Rendi turun dari mobil untuk menahan lengan Alinka sebelum perempuan itu mencapai gerbang rumahnya. “Lin!”
Alinka mengibaskan tangan Rendi yang mencoba menahan lengannya. Air mata yang Alinka pikir tidak akan tumpah ternyata luruh juga. Haha, dasar payah.
“Lepas, Ren!”
“Lin, aku lakuin ini demi—”
“SHUT UP!” Alinka benar-benar berteriak kali ini, tidak peduli kalau mungkin suaranya akan didengar seluruh tetangganya. “Oke kalau kamu maunya pisah, let’s break up. Dan inget ini ya Ren, aku yang mutusin kamu bukan sebaliknya.”
Rendi mundur selangkah. Tidak tahu kata-kata apa lagi yang harus ia katakan saat ini. Keduanya sudah terlanjur kacau malam ini dan apapun yang keluar dari mulut mereka dalam keadaan ini hanya akan membawa mereka pada jurang kehancuran yang lebih dalam.
Akhirnya Rendi hanya bisa berucap kata maaf dengan lirih sebelum akhirnya kembali ke dalam mobilnya dan menghilang dari hadapan Alinka. Meninggalkan perempuan itu kini bersandar pada gerbang pagar rumahnya sambil memeluk tasnya sendiri dan menangis sejadi-jadinya.

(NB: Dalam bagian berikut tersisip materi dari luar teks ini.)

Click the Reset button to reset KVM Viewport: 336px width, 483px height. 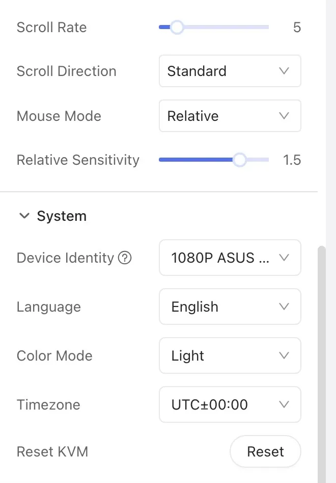pos(265,451)
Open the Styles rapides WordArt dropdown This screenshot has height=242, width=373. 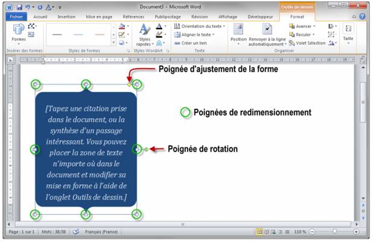tap(145, 36)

Rendi bukan pacar pertama Alinka, bukan yang tertampan atau bahkan yang terkaya. Tetapi Rendi adalah pacar Alinka yang paling lama berhubungan dengannya. Meski hampir semua orang yang mengenal Alinka nyaris mengatakan kalau Alinka terlalu mencintai Rendi melebihi cinta Rendi kepadanya, Alinka tidak pernah peduli dan mendengarkan. Meski lelaki itu adalah laki-laki tercuek dan terdingin yang pernah dipacarinya, Alinka bertahan karena ia mencintai Rendi.
Dan kini, hubungan dua tahun mereka harus berakhir.
“KAKAK ALIN!” Suara teriakan dari sebrang tempat Alinka berdiri membuat perempuan itu otomatis membuka matanya untuk bisa melihat di balik genangan air matanya.
Dari pandangan buramnya tersebut, Alinka bisa melihat sosok bocah laki-laki yang beberapa hari lalu bermain dengannya seharian. Bocah itu terlihat berdiri di sebelah sosok tinggi tegap menjelang yang menggandeng lengan mungilnya.